Activity
Working from the listing below, pick each line containing the word "Enable" and copy it.
- - - -
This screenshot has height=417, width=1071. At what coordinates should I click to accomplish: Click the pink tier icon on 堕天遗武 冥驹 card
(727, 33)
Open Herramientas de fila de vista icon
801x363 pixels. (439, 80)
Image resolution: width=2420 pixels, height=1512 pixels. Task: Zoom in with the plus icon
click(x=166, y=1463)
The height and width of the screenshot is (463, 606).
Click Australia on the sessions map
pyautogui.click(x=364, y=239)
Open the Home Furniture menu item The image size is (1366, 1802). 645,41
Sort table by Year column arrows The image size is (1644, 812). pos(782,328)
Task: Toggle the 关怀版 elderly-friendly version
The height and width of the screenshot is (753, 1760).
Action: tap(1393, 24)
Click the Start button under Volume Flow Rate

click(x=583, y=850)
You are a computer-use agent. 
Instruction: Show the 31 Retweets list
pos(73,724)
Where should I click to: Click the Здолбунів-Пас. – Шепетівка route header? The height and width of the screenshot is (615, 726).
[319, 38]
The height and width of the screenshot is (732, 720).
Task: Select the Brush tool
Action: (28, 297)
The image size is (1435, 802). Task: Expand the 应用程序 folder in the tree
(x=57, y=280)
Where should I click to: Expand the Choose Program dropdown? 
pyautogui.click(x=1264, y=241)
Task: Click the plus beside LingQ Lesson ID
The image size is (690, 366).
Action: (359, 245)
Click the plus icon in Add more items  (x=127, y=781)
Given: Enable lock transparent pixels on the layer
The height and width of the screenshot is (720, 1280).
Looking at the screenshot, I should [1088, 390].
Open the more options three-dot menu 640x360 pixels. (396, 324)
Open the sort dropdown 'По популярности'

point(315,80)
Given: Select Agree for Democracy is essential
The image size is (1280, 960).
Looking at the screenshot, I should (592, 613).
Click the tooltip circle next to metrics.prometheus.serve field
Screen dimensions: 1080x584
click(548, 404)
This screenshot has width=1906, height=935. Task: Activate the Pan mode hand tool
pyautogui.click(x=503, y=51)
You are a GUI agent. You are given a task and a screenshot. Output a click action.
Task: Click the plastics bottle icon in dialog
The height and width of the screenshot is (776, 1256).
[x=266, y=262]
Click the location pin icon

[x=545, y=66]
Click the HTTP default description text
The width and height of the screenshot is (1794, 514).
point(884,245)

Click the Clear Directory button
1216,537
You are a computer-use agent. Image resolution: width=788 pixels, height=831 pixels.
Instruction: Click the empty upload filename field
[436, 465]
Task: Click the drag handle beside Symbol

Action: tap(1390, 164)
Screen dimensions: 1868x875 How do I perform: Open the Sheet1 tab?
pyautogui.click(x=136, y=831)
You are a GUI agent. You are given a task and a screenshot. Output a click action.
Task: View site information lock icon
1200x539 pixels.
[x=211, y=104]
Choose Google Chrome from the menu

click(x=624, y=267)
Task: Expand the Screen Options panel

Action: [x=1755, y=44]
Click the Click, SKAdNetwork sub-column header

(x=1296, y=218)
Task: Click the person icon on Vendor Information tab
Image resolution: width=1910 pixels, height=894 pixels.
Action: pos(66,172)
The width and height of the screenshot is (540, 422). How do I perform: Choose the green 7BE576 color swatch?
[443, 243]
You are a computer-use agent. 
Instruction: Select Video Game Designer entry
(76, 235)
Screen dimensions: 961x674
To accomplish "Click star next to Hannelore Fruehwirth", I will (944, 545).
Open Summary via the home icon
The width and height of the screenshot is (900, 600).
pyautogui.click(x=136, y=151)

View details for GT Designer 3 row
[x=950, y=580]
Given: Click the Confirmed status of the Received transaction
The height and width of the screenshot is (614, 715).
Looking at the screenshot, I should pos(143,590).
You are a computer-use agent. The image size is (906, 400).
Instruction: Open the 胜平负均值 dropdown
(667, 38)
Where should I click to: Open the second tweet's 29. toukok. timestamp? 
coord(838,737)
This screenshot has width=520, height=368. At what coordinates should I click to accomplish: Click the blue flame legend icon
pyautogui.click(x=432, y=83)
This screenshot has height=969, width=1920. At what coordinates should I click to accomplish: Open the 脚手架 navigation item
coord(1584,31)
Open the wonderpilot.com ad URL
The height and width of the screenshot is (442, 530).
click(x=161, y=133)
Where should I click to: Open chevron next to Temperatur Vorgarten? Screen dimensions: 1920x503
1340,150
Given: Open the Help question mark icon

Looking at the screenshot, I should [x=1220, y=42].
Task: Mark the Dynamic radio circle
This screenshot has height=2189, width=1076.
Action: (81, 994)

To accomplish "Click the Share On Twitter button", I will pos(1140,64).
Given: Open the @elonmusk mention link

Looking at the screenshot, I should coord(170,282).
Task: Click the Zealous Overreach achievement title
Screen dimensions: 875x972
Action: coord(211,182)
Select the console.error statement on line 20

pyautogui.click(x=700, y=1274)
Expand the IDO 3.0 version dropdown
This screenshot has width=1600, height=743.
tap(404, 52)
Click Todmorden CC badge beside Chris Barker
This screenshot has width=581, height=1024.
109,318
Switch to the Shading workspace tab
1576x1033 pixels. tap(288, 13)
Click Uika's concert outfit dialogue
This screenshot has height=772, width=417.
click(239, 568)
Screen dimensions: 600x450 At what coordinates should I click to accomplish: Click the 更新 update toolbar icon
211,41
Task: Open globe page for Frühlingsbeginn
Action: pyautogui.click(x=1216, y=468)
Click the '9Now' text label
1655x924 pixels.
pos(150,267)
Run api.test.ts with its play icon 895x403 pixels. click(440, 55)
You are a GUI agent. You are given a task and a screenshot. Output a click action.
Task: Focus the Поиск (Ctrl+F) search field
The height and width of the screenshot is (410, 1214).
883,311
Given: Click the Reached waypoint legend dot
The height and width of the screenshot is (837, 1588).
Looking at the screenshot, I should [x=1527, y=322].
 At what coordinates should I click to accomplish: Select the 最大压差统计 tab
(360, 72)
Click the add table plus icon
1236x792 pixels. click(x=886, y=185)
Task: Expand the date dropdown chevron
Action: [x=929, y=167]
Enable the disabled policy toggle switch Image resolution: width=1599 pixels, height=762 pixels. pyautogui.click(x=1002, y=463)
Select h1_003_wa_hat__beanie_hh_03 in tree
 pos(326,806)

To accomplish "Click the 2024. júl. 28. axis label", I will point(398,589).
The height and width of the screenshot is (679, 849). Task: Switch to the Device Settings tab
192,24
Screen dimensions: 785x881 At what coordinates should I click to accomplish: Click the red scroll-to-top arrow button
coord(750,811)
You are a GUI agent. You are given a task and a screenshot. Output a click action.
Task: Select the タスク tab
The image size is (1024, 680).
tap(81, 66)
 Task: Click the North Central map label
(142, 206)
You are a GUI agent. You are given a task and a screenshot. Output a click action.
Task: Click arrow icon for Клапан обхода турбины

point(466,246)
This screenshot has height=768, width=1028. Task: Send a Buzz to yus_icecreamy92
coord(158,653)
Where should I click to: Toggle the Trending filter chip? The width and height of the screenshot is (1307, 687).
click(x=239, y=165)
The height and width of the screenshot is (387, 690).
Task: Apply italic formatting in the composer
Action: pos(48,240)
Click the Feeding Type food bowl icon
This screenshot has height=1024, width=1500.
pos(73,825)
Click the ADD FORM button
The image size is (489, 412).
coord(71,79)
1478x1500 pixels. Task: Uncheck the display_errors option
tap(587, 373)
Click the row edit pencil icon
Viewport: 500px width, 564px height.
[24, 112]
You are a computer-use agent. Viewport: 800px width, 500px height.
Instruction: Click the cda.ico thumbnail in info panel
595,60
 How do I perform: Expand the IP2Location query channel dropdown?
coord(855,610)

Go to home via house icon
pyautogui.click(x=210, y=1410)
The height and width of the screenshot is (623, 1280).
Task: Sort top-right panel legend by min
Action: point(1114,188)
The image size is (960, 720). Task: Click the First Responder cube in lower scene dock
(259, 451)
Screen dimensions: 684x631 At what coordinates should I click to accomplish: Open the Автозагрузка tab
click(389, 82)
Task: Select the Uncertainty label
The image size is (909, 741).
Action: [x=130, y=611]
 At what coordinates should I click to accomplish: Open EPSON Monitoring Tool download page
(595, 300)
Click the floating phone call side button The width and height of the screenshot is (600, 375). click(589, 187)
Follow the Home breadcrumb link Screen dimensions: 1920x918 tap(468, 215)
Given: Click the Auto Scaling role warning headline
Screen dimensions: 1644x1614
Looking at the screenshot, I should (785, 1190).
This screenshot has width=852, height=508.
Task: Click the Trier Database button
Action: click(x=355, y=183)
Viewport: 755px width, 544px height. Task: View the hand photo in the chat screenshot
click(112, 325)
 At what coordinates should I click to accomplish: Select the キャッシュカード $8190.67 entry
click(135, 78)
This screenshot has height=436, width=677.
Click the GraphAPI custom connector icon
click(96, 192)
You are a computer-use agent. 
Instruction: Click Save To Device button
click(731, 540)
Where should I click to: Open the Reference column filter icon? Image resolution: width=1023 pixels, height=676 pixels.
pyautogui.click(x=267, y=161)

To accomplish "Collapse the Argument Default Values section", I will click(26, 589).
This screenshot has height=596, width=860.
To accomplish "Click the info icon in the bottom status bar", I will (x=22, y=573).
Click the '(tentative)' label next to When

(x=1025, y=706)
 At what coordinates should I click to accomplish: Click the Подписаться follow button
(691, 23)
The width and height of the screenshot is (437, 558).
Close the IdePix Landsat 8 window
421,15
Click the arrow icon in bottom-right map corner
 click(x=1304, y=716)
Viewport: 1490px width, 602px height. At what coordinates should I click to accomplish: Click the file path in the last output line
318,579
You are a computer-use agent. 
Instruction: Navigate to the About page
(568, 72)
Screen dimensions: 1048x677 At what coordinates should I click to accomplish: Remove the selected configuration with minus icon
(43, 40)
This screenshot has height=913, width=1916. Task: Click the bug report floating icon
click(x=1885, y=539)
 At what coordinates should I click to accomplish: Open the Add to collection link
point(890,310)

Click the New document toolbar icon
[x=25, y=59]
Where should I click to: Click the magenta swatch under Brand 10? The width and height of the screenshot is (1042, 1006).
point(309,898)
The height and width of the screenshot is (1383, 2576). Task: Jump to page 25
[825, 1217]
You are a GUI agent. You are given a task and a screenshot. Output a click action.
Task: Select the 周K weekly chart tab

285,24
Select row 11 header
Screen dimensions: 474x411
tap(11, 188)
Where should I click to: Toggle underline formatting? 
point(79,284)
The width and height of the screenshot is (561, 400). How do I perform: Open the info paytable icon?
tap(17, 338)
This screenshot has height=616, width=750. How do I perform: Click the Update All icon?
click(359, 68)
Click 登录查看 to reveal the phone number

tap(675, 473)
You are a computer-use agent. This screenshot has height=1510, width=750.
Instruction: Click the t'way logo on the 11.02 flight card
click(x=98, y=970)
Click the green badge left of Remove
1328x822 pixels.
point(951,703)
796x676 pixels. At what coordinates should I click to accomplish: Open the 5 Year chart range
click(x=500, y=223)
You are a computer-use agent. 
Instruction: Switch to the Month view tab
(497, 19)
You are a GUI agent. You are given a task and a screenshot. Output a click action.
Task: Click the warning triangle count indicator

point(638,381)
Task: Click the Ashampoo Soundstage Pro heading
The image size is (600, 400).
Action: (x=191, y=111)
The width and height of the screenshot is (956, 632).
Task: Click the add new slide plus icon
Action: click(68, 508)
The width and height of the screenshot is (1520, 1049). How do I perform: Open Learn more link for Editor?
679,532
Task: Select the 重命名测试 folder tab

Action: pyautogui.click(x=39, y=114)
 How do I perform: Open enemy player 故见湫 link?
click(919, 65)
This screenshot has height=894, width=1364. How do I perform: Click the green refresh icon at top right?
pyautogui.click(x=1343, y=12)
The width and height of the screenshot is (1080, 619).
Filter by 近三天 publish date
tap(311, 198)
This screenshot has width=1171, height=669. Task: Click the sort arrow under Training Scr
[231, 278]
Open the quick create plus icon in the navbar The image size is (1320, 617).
- - - -
Answer area
Given: Enable lock transparent pixels on the layer
Enable the disabled policy toggle switch Image resolution: width=1599 pixels, height=762 pixels. pyautogui.click(x=1002, y=463)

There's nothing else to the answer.